Systematic metabolic engineering of Escherichia coli for high-yield production of fuel bio-chemical 2,3-butanediol.

The production of biofuels by recombinant Escherichia coli is restricted by the toxicity of the products. 2,3-Butanediol (2,3-BD), a platform and fuel bio-chemical with low toxicity to microbes, could be a promising alternative for biofuel production. However, the yield and productivity of 2,3-BD produced by recombinant E. coli strains are not sufficient for industrial scale fermentation. In this work, the production of 2,3-BD by recombinant E. coli strains was optimized by applying a systematic approach. 2,3-BD biosynthesis gene clusters were cloned from several native 2,3-BD producers, including Bacillus subtilis, Bacillus licheniformis, Klebsiella pneumoniae, Serratia marcescens, and Enterobacter cloacae, inserted into the expression vector pET28a, and compared for 2,3-BD synthesis.
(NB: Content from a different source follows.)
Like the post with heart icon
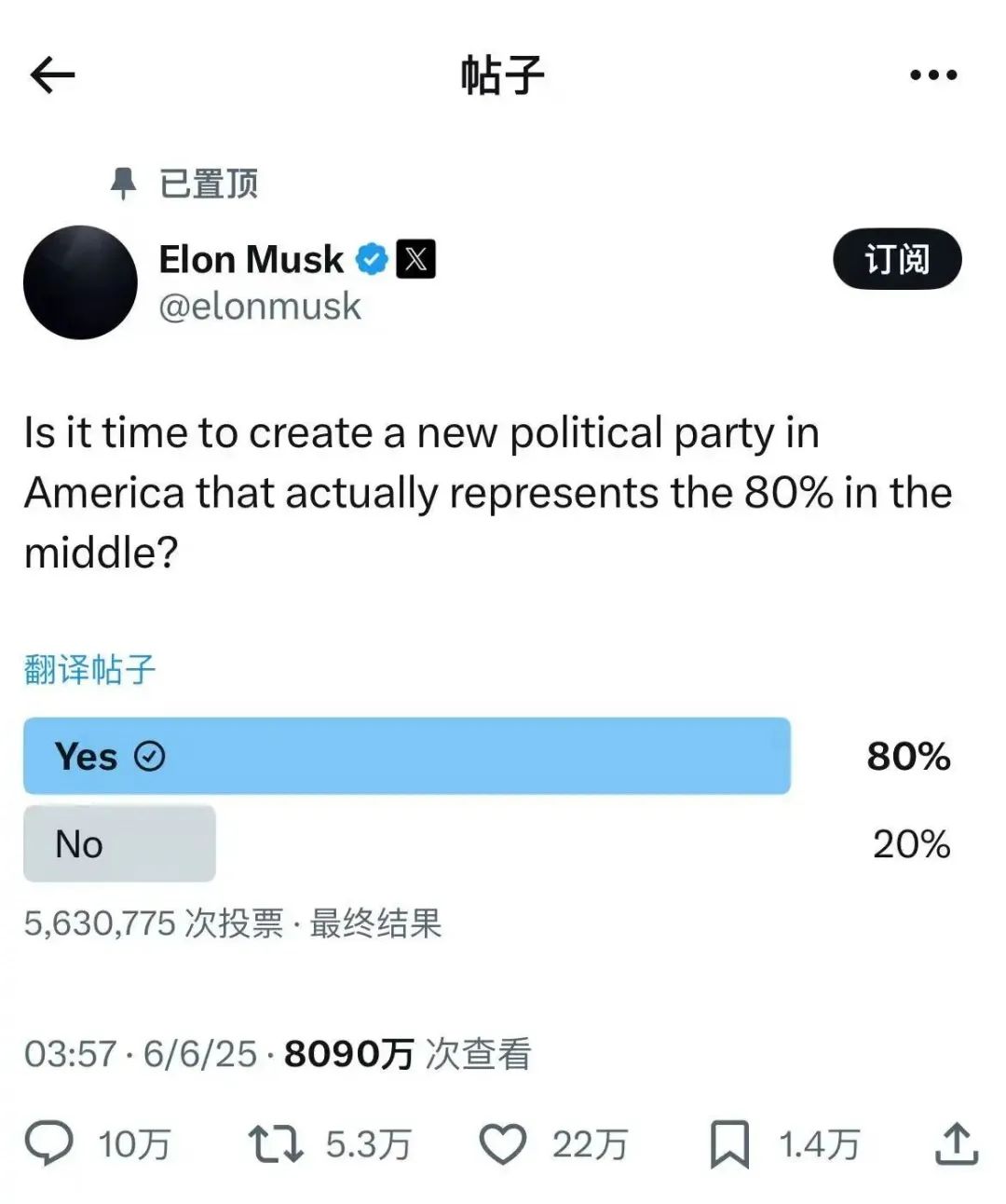Image resolution: width=1006 pixels, height=1204 pixels. coord(503,1143)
The recombinant strain E. coli BL21/pETPT7-EcABC, carrying the 2,3-BD pathway gene cluster from Enterobacter cloacae, showed the best ability to synthesize 2,3-BD. Thereafter, expression of the most efficient gene cluster was optimized by using different promoters, including PT7, Ptac, Pc, and Pabc. E. coli BL21/pET-RABC with Pabc as promoter was superior in 2,3-BD synthesis. On the basis of the results of biomass and extracellular metabolite profiling analyses, fermentation conditions, including pH, agitation speed, and aeration rate, were optimized for the efficient production of 2,3-BD. After fed-batch fermentation under the optimized conditions, 73.8g/L of 2,3-BD was produced by using E. coli BL21/pET-RABC within 62h. The values of both yield and productivity of 2,3-BD obtained with the optimized biological system are the highest ever achieved with an engineered E. coli strain. In addition to the 2,3-BD production, the systematic approach might also be used in the production of other important chemicals through recombinant E. coli strains.